◆ MATERIAL PROVIDED:

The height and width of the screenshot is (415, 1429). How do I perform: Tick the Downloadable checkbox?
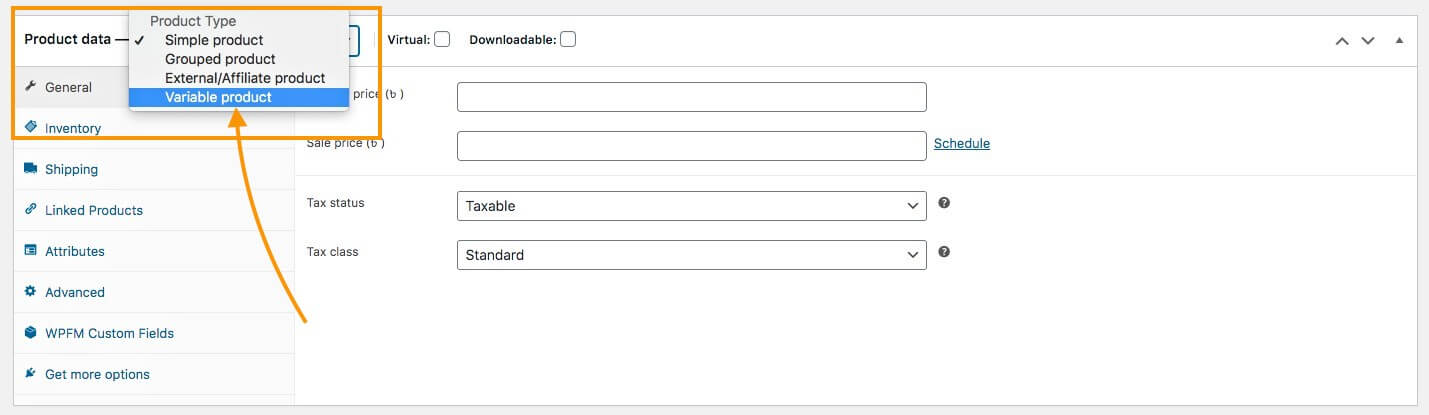(x=568, y=40)
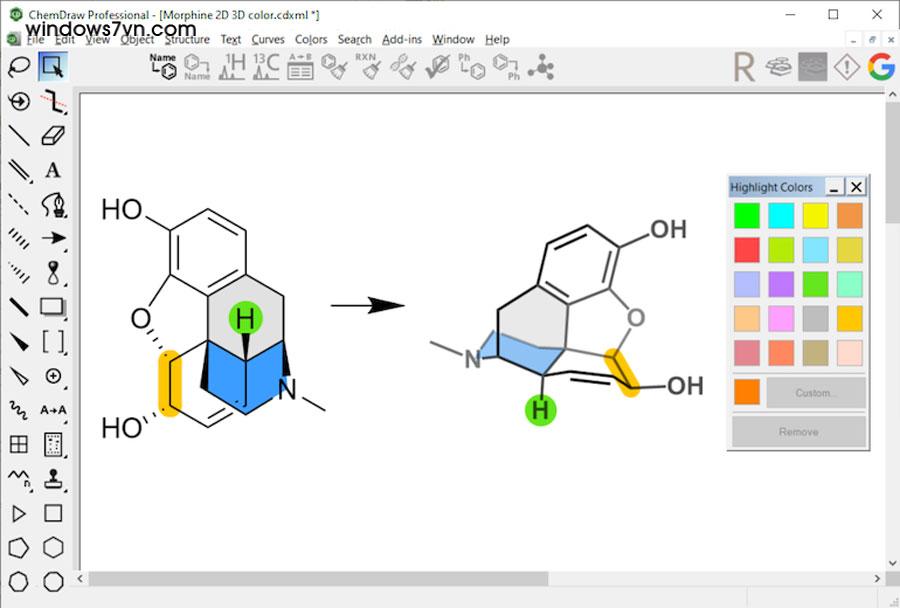Run the Check Structure tool
Screen dimensions: 900x608
(x=438, y=68)
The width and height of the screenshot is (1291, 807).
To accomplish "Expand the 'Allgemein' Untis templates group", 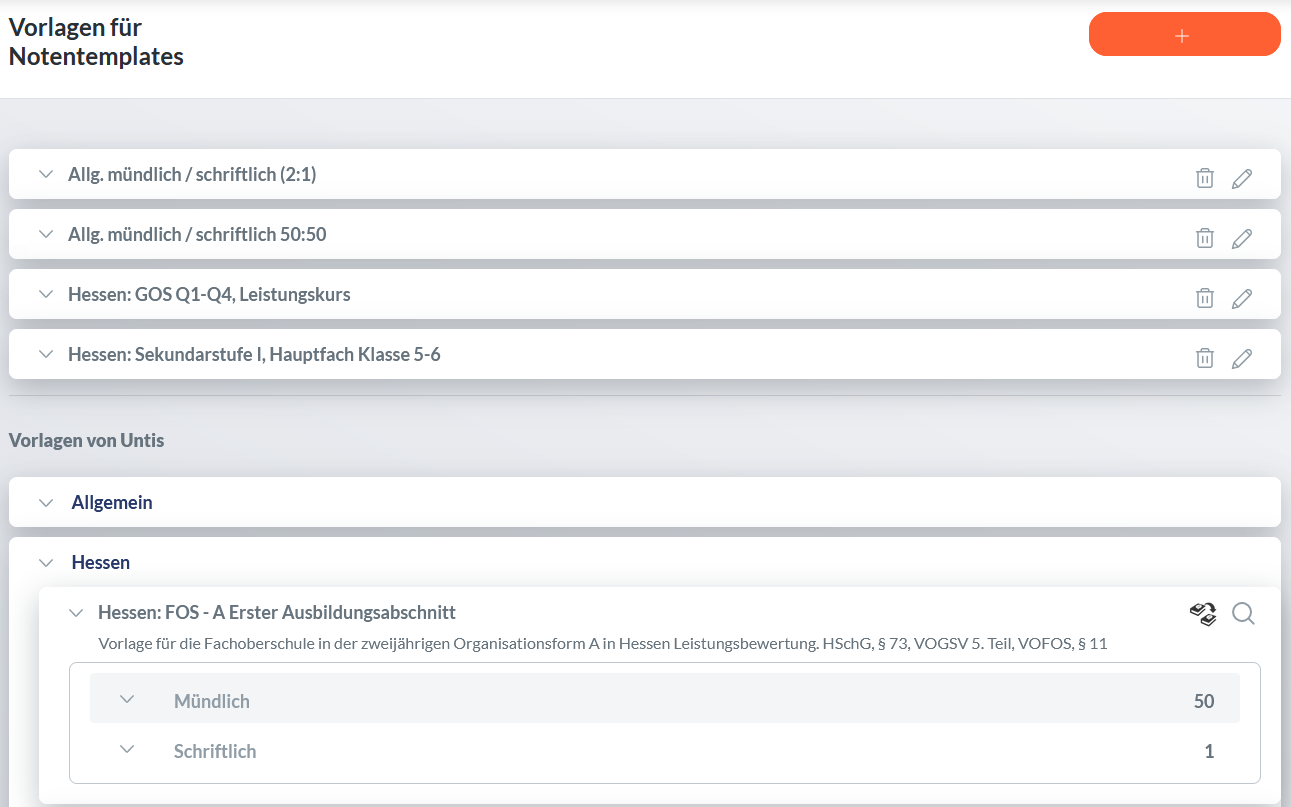I will click(x=46, y=502).
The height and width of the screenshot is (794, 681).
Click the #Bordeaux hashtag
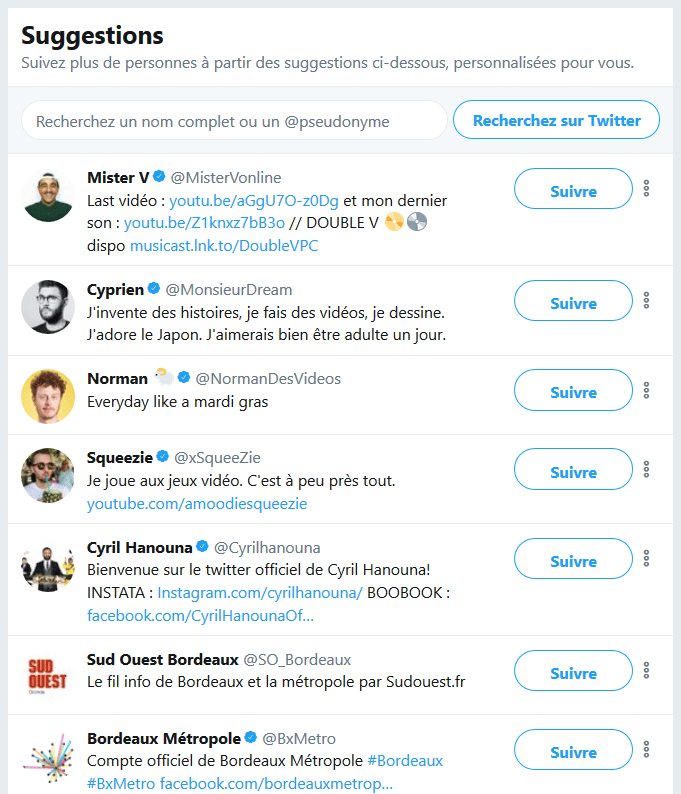[405, 761]
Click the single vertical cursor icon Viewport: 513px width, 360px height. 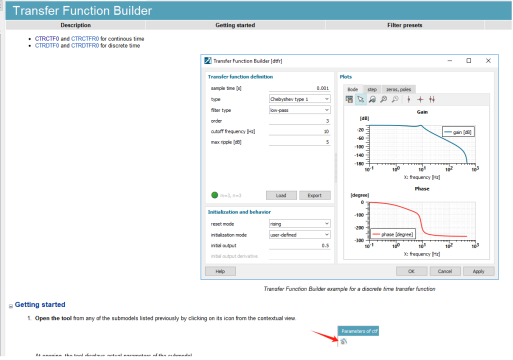pyautogui.click(x=409, y=99)
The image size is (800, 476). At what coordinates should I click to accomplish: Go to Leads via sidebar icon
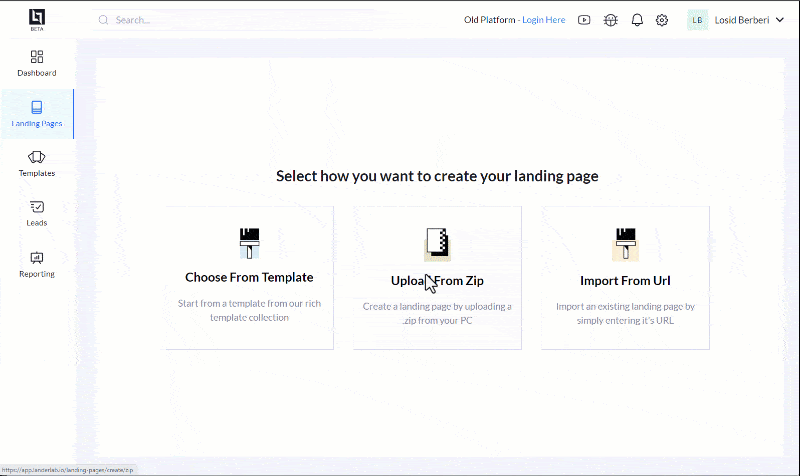click(37, 207)
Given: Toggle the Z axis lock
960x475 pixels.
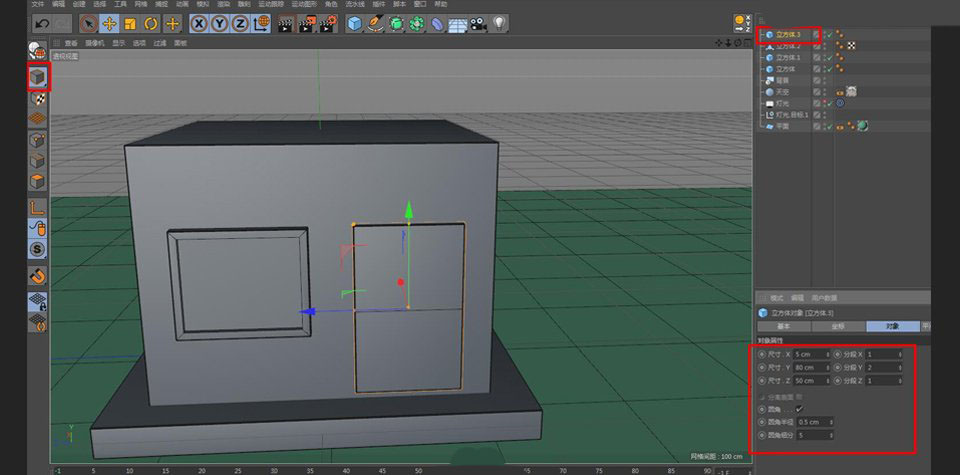Looking at the screenshot, I should click(242, 22).
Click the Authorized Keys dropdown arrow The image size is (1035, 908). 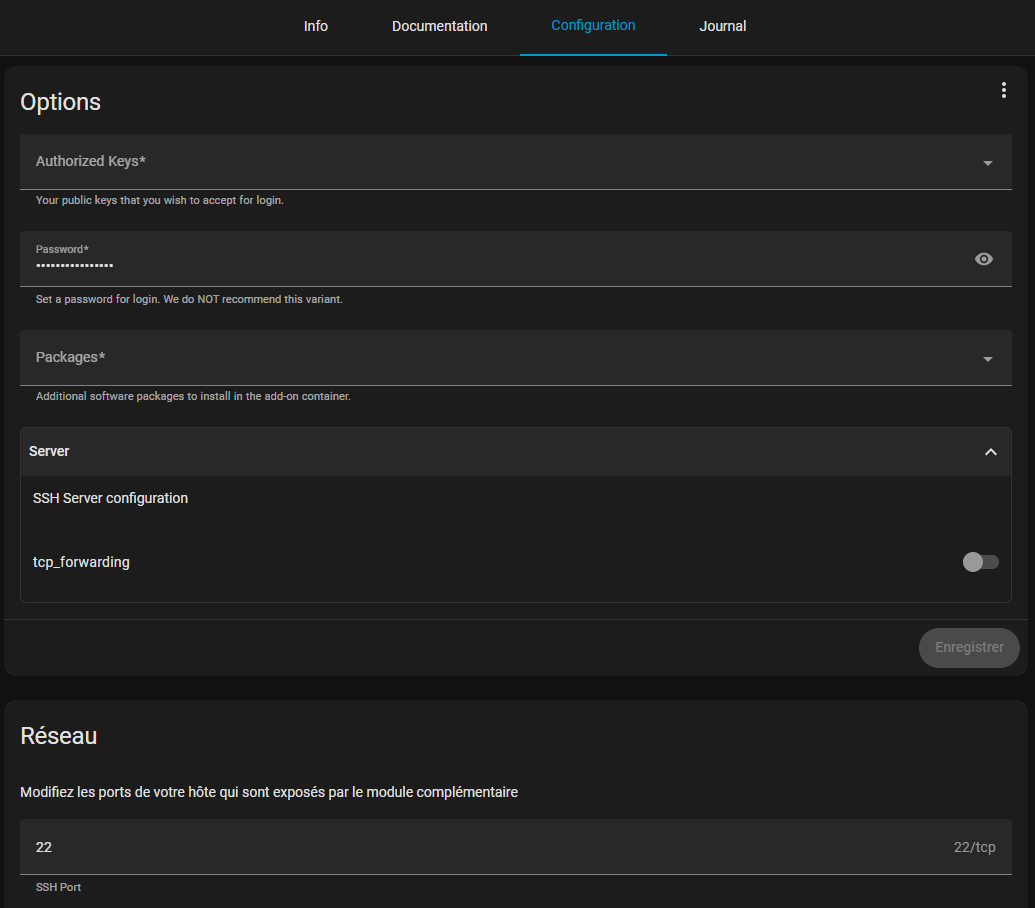tap(987, 163)
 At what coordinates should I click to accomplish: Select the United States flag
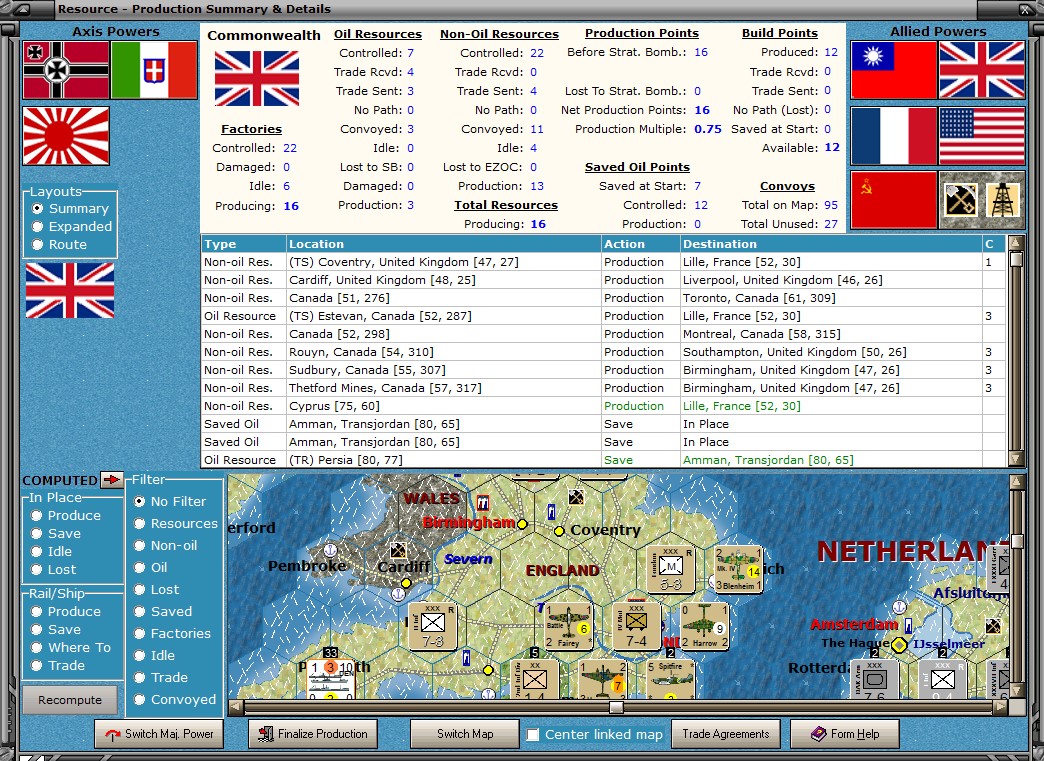pos(982,135)
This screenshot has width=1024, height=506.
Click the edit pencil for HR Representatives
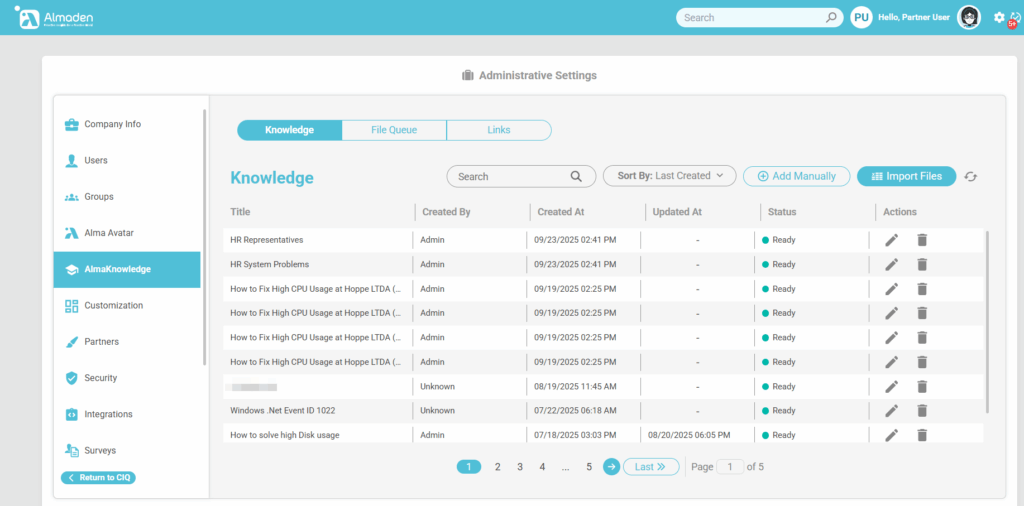point(891,240)
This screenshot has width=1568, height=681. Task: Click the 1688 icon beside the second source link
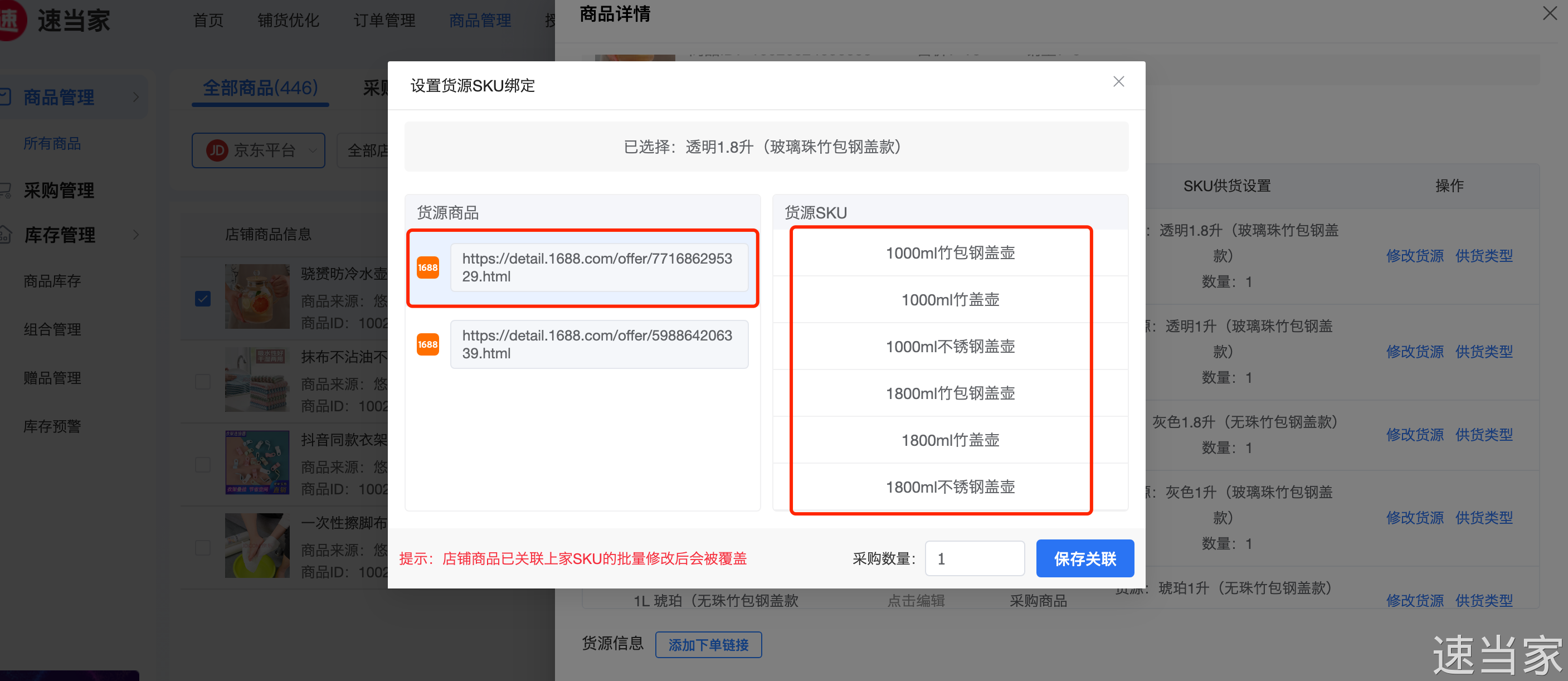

◆ EXERCISE DESCRIPTION: List every line of the records that contains the word "what".

◆ RIGHT ANSWER:
The image size is (800, 476). At what coordinates should I click to accomplish: Go to Leads via sidebar icon
 At what coordinates should I click to accomplish: Select the United States flag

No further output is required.